» **Work instruction**
Reproduce exactly the lines below from the one containing "Scooters (37, 1884)" through the one containing "Бисквитки (22, 104)", including both, and nothing else.

» **Input data**
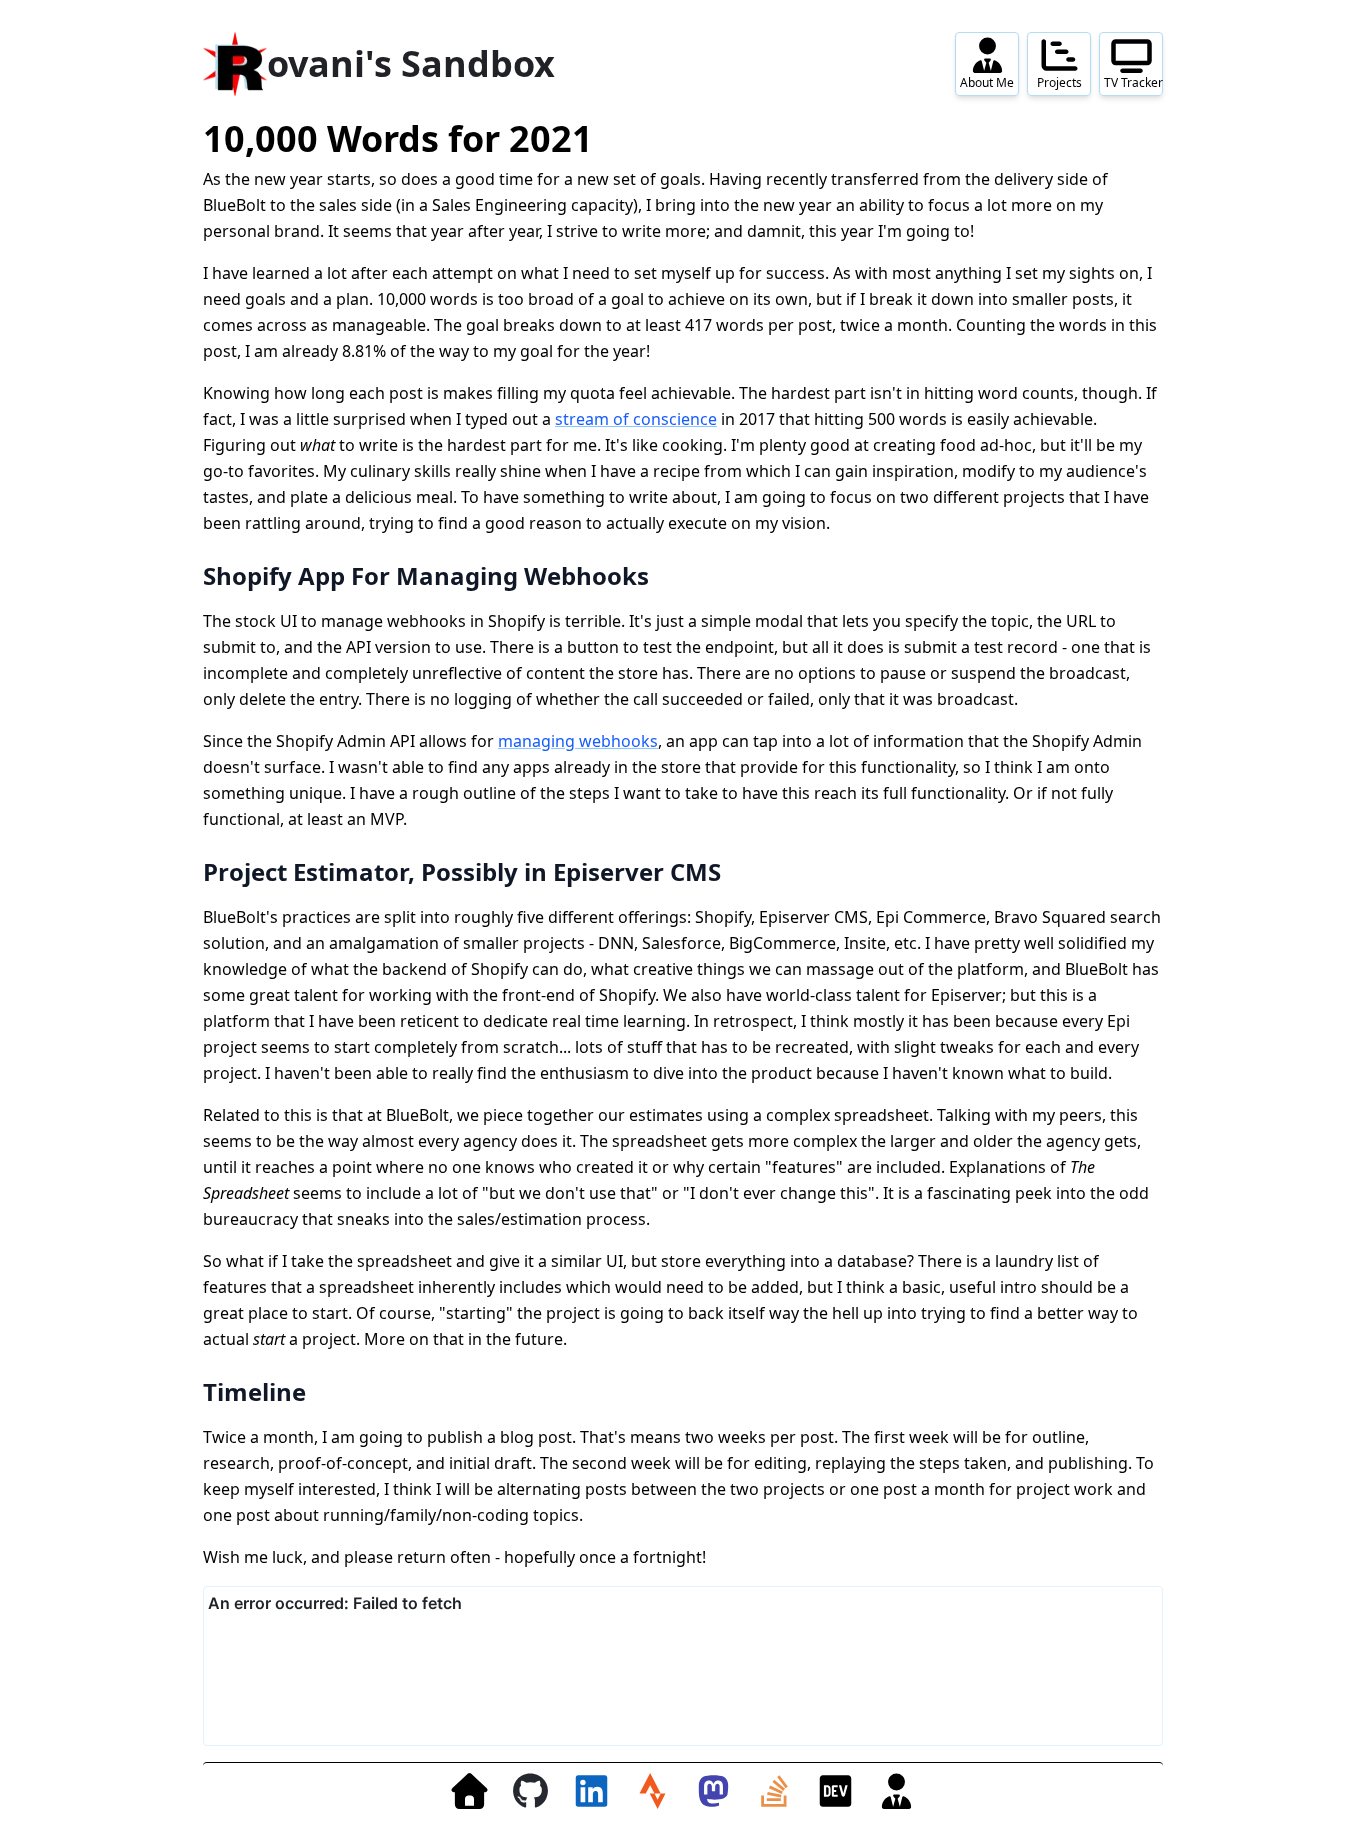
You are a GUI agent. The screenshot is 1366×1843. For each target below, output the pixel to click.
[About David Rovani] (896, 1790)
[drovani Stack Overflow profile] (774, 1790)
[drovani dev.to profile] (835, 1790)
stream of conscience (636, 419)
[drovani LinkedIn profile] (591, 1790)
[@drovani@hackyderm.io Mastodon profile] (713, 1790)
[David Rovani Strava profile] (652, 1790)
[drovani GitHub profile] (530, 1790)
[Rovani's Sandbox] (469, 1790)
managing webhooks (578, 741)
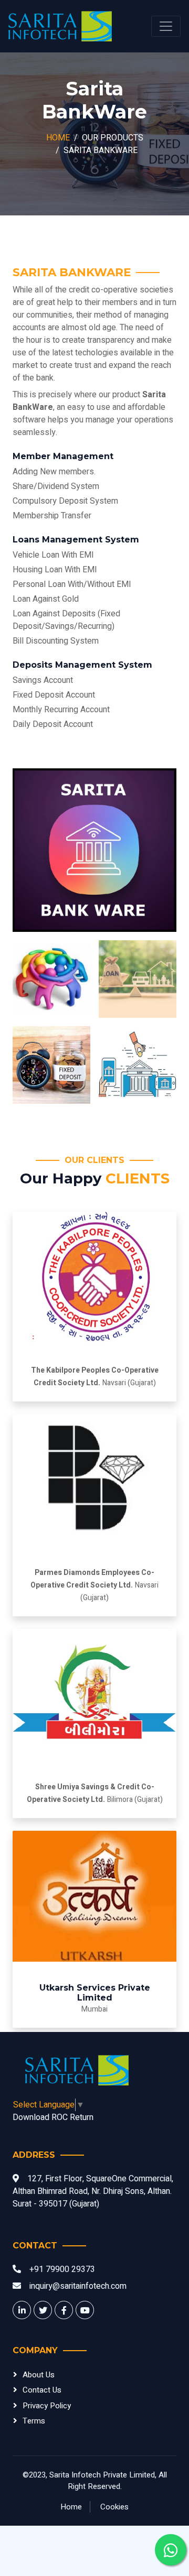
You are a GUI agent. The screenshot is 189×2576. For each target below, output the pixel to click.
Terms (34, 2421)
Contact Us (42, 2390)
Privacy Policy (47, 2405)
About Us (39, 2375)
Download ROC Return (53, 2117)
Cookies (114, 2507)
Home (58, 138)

==

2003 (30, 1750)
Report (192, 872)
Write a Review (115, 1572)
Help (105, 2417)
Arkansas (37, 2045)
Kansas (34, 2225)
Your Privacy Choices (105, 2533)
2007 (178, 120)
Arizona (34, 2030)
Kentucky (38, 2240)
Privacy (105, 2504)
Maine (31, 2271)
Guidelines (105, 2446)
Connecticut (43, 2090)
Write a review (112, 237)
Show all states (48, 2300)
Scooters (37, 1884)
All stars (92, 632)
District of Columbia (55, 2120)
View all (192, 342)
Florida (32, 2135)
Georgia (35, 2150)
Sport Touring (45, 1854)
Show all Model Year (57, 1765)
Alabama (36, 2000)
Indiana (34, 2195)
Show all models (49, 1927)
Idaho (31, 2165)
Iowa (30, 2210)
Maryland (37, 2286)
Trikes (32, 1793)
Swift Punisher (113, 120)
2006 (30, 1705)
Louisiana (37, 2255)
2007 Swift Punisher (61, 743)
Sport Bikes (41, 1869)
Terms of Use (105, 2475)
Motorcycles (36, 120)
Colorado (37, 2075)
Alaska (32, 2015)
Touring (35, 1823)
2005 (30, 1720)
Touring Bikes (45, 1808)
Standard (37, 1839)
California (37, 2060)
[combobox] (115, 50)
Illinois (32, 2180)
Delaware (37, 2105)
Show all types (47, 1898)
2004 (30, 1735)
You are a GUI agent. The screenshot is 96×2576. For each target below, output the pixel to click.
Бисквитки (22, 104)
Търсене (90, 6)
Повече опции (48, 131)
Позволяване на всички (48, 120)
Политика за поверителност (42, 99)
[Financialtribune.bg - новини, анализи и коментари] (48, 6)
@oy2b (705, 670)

» **Answer below**
Scooters (37, 1884)
All stars (92, 632)
District of Columbia (55, 2120)
View all (192, 342)
Florida (32, 2135)
Georgia (35, 2150)
Sport Touring (45, 1854)
Show all Model Year (57, 1765)
Alabama (36, 2000)
Indiana (34, 2195)
Show all models (49, 1927)
Idaho (31, 2165)
Iowa (30, 2210)
Maryland (37, 2286)
Trikes (32, 1793)
Swift Punisher (113, 120)
2006 (30, 1705)
Louisiana (37, 2255)
2007 Swift Punisher (61, 743)
Sport Bikes (41, 1869)
Terms of Use (105, 2475)
Motorcycles (36, 120)
Colorado (37, 2075)
Alaska (32, 2015)
Touring (35, 1823)
2005 (30, 1720)
Touring Bikes (45, 1808)
Standard (37, 1839)
California (37, 2060)
[combobox] (115, 50)
Illinois (32, 2180)
Delaware (37, 2105)
Show all types (47, 1898)
2004 (30, 1735)
You are a GUI agent. The screenshot is 96×2576. For each target below, output the pixel to click.
Бисквитки (22, 104)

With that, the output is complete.